[Opening RECORDS FOR THIS EXERCISE section]

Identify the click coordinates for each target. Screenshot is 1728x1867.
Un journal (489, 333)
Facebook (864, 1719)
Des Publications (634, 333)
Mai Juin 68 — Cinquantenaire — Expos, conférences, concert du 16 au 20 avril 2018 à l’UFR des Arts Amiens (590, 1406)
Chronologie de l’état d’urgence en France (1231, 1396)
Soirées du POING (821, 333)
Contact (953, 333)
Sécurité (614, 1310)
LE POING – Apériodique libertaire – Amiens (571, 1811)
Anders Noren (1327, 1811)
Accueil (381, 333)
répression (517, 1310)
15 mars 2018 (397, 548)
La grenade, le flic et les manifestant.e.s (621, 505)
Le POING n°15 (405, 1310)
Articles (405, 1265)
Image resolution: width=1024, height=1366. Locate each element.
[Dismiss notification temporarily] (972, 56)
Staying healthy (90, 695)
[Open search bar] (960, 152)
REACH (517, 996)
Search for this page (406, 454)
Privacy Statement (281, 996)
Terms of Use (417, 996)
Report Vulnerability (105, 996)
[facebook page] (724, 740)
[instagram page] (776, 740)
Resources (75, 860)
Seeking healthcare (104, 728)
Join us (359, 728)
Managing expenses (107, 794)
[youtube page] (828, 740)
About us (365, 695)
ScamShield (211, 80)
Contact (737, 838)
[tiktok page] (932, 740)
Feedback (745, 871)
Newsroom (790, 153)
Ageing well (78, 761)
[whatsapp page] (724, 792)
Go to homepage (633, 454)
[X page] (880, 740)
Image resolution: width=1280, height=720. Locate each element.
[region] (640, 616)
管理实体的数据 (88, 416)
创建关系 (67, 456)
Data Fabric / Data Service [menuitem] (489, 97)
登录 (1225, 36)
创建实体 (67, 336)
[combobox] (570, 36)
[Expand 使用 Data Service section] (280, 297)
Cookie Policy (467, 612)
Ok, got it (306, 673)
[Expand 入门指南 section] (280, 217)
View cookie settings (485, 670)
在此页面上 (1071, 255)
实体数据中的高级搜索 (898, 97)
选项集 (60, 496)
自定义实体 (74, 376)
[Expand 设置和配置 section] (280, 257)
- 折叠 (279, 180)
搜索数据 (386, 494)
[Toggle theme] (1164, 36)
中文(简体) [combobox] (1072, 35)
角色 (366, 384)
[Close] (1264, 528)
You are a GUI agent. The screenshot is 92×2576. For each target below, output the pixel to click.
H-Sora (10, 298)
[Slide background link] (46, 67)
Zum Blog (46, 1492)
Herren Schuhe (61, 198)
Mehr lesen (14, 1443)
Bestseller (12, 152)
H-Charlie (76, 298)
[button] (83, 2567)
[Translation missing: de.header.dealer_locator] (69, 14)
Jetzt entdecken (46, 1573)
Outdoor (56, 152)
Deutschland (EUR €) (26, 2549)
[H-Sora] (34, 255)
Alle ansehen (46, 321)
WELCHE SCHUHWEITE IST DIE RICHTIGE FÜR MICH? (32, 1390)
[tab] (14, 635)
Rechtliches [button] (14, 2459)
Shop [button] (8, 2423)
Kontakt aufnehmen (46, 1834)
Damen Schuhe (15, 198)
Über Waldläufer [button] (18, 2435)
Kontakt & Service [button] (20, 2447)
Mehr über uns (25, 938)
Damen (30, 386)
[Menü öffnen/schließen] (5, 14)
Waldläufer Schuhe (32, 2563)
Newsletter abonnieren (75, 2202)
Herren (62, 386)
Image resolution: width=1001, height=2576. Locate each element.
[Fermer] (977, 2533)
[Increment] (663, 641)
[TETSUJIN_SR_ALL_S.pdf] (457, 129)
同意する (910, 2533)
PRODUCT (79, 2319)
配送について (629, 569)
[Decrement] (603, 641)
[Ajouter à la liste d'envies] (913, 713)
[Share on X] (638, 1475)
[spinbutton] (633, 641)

[Closing RECORDS FOR THIS EXERCISE section]

• [TASK DIRECTIONS]
In the lines above, locate the string "resolution". Copy every line where it occurs.

• [TASK SOLUTION]
Image resolution: width=1024, height=1366. Locate each element.
Image resolution: width=1280, height=720. Locate each element.
Image resolution: width=1001, height=2576. Locate each element.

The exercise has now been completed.